Folks donated money and wrote messages for cancer patients, survivors and victims on pink and blue paper hearts, posting them on a wall in the main hall.
Last year’s death of Lakeland English teacher Debbie MacInnes was the campaign’s catalyst, said Paula Wagner, a former Lakeland student who was a protégé of her late friend after returning to the school as a teacher. She now teaches senior English, honors English and journalism.
MacInnes lost her two-year battle with breast cancer in the month of November.
“She was my teacher when I took AP, then my colleague when I came here,” Wagner said, explaining she and another colleague, social studies teacher India Meissel, decided upon a week of raising money and awareness as a fitting tribute to MacInnes.
“She ended up becoming my mentor. … She helped me get things straight, learn the ropes; she was a true friend. It was interesting to see how the relationship went from student-teacher to friend.”

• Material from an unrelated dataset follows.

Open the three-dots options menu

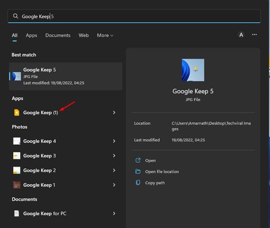tap(254, 35)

For Lakeland students, the weeklong campaign that ended Friday, titled Give a Heart to Help a Heart, was an opportunity “to honor those who have passed away, honor those still living with the disease, and support those that are struggling with it,” Wagner said.
While teachers, other school staff and parents earned their message on a paper heart with donations, it was free for students, as a way of encouraging their participation.
Stationed at the campaign table Friday were Kathleen Swift, Kristen Walden and Alexis Davis, and each senior and journalism student of Wagner’s had a cancer story to tell.
Swift: “My mother and uncle had cancer. I don’t remember what kind of cancer my uncle had, but my mother had breast cancer. And they are both survivors.”
Walden: “My aunt is a breast-cancer survivor three times. She’s recently gotten it back again. She’s doing fairly well with it.”
And Davis: “I have a close family friend suffering breast cancer.”
The family has been organizing yard sales and other fundraising activities, Davis added, and her involvement in her school’s campaign was her way of contributing.
Wagner said she was shocked by the campaign’s response, saying cancer seems to have touched the lives of most students in one way or another.
“It’s just such a nasty, nasty disease, and it affects so many people, whether it’s hopeful or sad,” she said. “There’s two sides to that coin.”